• [Extracted material]
++++++++++++++++++++

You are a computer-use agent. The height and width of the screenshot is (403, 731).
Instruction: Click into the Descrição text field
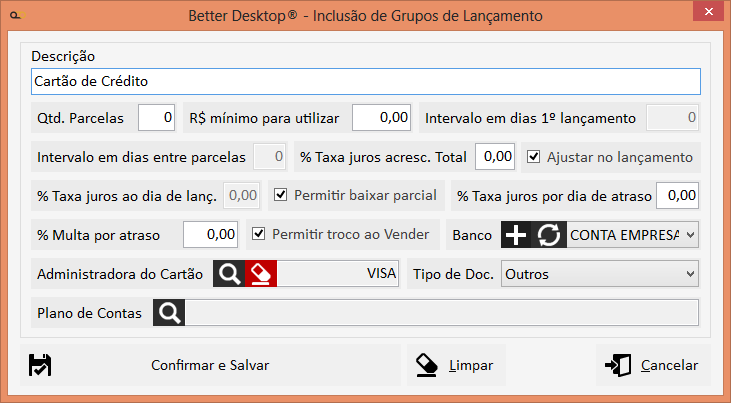tap(365, 81)
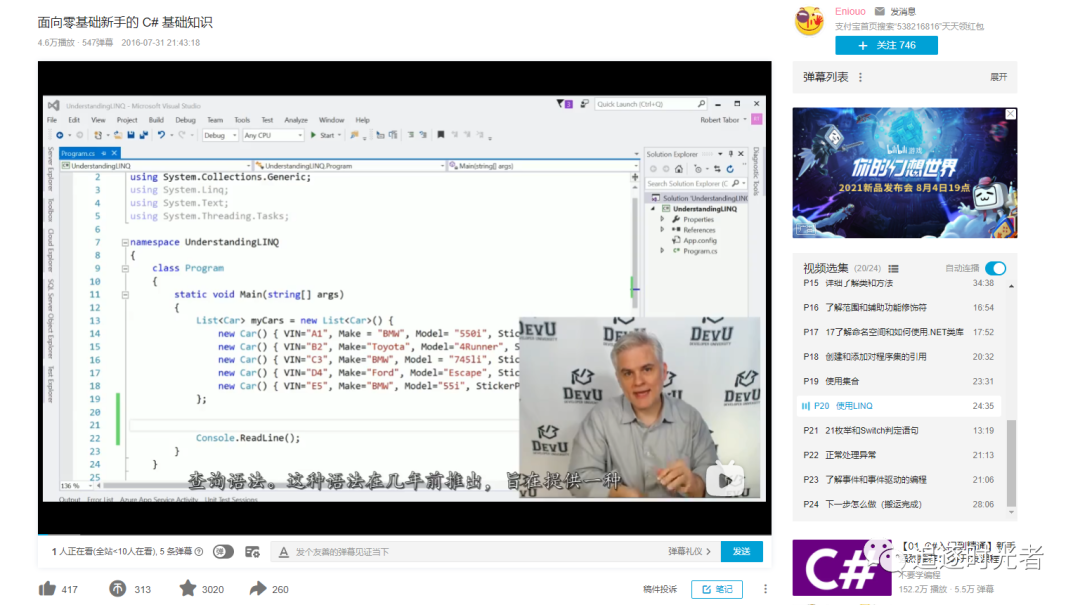The image size is (1080, 605).
Task: Close the bilibili game advertisement banner
Action: (x=1010, y=114)
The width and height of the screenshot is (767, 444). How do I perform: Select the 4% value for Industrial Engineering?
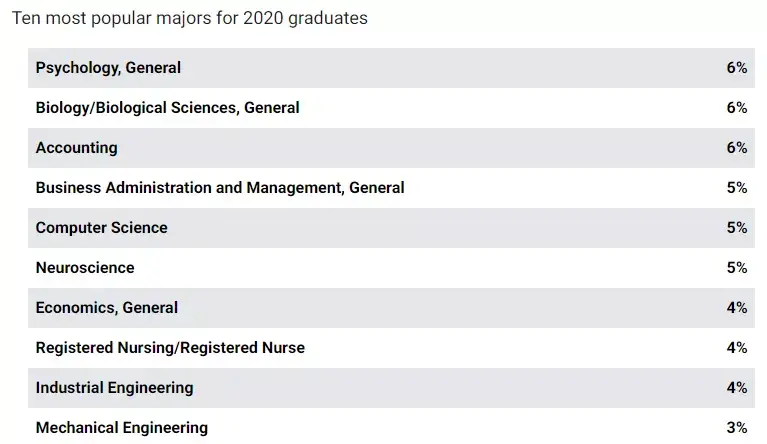click(x=737, y=388)
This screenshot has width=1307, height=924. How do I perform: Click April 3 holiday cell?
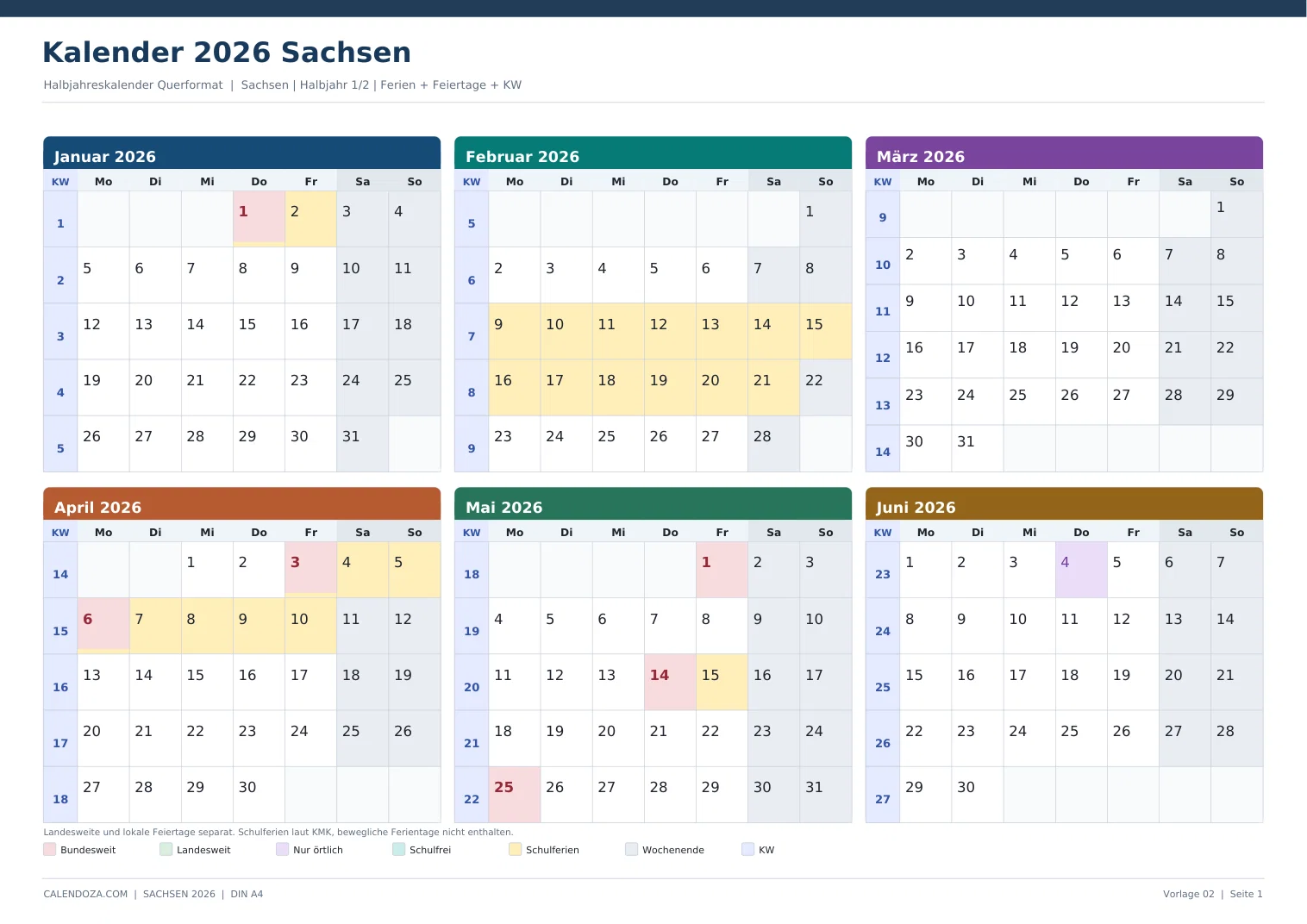(310, 570)
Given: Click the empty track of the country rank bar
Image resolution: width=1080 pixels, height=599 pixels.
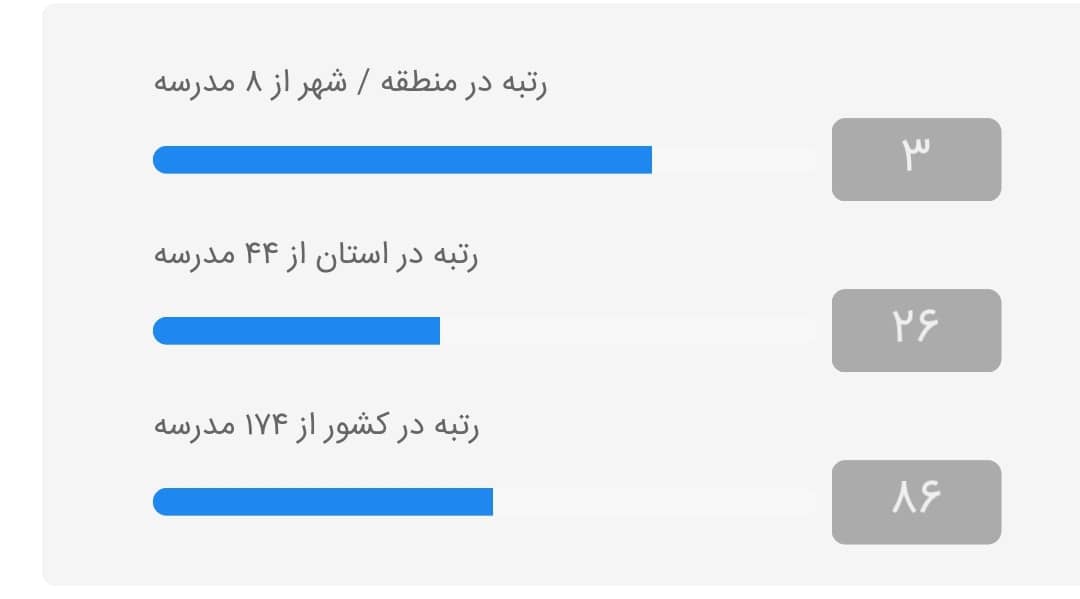Looking at the screenshot, I should coord(654,502).
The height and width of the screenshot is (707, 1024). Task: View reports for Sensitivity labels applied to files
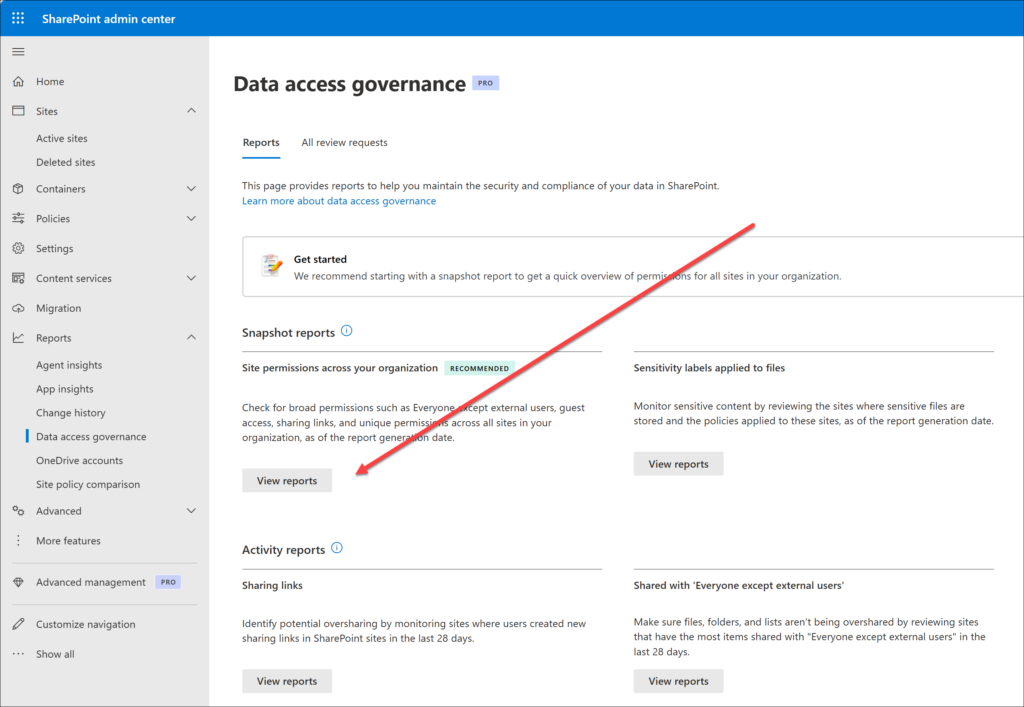point(678,464)
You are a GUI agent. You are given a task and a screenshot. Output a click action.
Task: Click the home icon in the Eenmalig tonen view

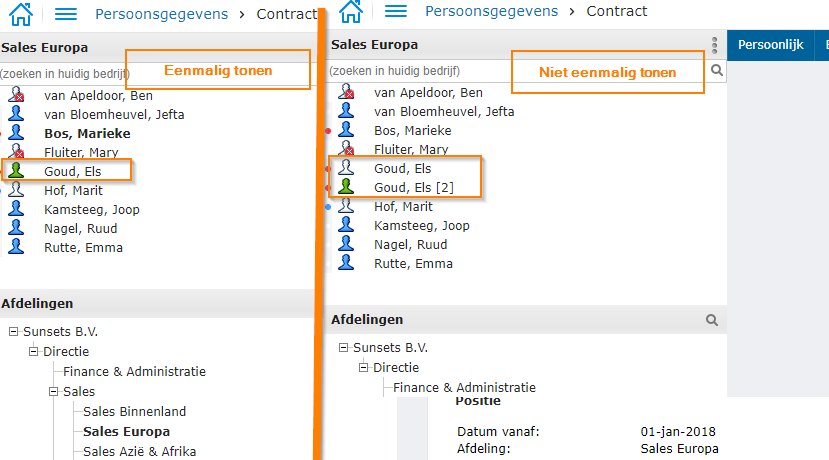(x=19, y=14)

++++++++++++++++++++

• [Assigned task] Images stay out; the entries above are to be printed exactly.

• [Solution for this task]
You are a computer-use agent. The height and width of the screenshot is (403, 731).
Instruction: Click into the Descrição text field
tap(365, 81)
The image size is (1080, 605).
Task: Close the bilibili game advertisement banner
Action: (x=1010, y=114)
The width and height of the screenshot is (767, 444). How do I perform: Select the 4% value for Industrial Engineering?
click(x=737, y=388)
This screenshot has width=1307, height=924. How do I perform: Click April 3 holiday cell?
(310, 570)
Given: Click the empty track of the country rank bar
Image resolution: width=1080 pixels, height=599 pixels.
Looking at the screenshot, I should coord(654,502).
The height and width of the screenshot is (707, 1024). Task: View reports for Sensitivity labels applied to files
point(678,464)
You are a GUI agent. You are given a task and a screenshot. Output a click action.
Task: Click the home icon in the Eenmalig tonen view

(x=19, y=14)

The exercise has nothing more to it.